Your instructions
Your answer must consist of every line from the data below that includes the word "Cash".

The input
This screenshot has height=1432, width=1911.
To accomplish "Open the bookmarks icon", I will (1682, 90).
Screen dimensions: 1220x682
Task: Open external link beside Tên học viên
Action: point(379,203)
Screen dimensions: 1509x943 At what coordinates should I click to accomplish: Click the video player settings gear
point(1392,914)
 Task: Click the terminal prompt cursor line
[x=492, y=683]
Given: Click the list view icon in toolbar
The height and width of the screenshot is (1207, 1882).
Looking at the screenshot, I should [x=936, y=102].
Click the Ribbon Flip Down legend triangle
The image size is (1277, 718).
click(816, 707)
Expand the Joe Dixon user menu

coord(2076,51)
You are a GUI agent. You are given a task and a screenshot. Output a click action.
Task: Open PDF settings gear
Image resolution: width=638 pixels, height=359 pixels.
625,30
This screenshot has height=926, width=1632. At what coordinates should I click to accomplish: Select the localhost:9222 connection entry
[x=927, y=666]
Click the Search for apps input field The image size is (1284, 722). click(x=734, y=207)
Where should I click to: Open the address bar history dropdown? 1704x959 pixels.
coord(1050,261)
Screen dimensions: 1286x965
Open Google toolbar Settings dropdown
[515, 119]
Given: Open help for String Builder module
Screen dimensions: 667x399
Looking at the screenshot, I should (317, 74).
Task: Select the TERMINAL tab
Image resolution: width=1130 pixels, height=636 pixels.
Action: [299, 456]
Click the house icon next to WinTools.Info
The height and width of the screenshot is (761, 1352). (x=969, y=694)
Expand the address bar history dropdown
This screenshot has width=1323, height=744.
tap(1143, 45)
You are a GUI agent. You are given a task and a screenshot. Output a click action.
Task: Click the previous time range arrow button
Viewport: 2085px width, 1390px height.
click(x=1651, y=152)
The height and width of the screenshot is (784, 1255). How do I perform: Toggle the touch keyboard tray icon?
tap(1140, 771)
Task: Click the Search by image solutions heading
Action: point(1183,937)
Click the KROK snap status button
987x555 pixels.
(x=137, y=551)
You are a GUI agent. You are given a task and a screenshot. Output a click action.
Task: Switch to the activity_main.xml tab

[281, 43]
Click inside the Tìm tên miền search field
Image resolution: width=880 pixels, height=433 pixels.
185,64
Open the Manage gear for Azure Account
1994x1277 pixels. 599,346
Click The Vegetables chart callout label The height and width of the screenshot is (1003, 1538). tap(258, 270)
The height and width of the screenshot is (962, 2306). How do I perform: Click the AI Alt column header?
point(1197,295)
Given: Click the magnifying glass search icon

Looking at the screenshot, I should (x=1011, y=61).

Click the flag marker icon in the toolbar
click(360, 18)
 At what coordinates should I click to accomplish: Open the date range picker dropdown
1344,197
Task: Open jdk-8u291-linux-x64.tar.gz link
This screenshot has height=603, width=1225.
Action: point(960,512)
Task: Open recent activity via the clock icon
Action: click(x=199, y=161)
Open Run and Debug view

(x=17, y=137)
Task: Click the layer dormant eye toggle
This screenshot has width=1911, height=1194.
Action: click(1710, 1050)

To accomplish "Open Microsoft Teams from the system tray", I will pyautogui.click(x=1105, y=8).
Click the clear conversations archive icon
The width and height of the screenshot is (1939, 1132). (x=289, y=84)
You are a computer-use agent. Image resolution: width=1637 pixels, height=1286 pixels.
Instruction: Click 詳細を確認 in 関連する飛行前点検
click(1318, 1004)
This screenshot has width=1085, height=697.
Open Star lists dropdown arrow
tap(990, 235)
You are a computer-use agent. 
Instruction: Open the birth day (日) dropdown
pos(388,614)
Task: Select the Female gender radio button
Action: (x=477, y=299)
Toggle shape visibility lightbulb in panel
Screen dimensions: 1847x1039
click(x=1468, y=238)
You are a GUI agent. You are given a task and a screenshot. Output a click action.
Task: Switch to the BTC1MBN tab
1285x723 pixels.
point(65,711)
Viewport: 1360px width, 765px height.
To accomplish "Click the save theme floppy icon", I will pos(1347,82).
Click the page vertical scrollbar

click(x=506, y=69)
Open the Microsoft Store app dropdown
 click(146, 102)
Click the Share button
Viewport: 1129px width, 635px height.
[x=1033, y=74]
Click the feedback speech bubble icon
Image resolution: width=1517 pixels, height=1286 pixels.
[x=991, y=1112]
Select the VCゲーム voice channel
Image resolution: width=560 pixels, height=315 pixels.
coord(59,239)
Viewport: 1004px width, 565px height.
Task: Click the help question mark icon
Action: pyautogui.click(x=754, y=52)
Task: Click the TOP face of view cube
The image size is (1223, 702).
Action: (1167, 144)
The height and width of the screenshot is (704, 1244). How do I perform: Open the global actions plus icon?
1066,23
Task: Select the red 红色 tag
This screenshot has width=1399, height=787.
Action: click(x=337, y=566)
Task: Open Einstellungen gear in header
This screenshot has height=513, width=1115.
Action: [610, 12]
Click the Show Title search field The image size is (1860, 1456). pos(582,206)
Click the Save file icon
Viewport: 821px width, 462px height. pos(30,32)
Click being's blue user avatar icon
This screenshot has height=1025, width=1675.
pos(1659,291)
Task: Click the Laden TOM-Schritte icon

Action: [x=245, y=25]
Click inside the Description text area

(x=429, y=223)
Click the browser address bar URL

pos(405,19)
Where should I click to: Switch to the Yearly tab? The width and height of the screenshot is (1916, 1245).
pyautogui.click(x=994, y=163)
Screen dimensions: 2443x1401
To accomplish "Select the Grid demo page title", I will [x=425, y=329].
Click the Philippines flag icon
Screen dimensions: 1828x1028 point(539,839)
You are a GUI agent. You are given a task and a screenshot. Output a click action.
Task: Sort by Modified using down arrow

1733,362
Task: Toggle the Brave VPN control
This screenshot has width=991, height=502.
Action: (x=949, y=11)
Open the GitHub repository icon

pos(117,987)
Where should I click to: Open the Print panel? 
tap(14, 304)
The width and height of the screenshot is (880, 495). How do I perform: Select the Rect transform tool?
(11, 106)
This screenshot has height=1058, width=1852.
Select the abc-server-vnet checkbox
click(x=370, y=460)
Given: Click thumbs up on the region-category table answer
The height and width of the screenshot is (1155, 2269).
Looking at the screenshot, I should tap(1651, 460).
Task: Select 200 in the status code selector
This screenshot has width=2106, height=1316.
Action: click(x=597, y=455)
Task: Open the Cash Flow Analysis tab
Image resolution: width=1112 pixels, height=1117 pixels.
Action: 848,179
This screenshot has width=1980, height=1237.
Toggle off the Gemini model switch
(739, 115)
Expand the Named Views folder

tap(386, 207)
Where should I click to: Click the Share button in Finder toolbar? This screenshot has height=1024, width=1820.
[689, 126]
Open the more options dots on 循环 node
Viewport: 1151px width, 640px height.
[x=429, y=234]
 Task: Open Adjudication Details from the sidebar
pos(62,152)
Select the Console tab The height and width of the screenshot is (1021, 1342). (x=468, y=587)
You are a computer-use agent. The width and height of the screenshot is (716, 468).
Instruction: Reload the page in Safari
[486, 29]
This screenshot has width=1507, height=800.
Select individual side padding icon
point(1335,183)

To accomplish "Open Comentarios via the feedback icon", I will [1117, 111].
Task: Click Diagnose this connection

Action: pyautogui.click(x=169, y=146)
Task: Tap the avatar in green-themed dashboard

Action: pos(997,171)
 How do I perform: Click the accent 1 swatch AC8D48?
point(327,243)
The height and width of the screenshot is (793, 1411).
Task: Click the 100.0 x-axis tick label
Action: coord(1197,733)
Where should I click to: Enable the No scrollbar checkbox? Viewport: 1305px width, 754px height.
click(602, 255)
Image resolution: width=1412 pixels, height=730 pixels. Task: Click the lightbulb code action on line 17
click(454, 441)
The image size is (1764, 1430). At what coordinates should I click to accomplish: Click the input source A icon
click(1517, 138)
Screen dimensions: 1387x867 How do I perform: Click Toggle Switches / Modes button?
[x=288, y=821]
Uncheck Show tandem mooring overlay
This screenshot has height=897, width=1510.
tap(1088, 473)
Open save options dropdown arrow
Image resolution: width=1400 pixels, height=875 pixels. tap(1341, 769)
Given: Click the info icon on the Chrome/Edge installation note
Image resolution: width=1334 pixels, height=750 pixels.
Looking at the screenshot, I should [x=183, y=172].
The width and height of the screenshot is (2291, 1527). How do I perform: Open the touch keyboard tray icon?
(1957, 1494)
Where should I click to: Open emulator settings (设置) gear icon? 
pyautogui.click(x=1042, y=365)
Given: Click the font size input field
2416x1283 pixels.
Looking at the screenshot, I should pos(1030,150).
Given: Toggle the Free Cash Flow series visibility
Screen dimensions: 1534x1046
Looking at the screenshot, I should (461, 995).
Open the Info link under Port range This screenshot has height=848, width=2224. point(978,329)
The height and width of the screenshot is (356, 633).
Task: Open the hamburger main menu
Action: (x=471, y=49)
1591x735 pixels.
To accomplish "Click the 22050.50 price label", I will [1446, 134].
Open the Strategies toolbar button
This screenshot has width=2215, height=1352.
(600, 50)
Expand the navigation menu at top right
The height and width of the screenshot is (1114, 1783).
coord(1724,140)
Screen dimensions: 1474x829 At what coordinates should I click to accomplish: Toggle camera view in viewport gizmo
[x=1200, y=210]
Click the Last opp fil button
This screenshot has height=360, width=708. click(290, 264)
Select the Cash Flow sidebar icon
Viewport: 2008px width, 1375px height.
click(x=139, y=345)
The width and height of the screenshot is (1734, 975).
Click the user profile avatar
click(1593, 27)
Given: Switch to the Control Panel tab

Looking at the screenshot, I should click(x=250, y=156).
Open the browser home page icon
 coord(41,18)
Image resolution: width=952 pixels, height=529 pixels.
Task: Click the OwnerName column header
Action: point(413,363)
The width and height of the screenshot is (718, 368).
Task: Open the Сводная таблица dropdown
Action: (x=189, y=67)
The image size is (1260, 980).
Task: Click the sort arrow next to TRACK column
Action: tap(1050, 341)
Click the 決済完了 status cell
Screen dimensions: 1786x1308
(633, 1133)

Solution for this exercise
Task: Open the Cash Flow Analysis tab
Given: Toggle the Free Cash Flow series visibility
Select the Cash Flow sidebar icon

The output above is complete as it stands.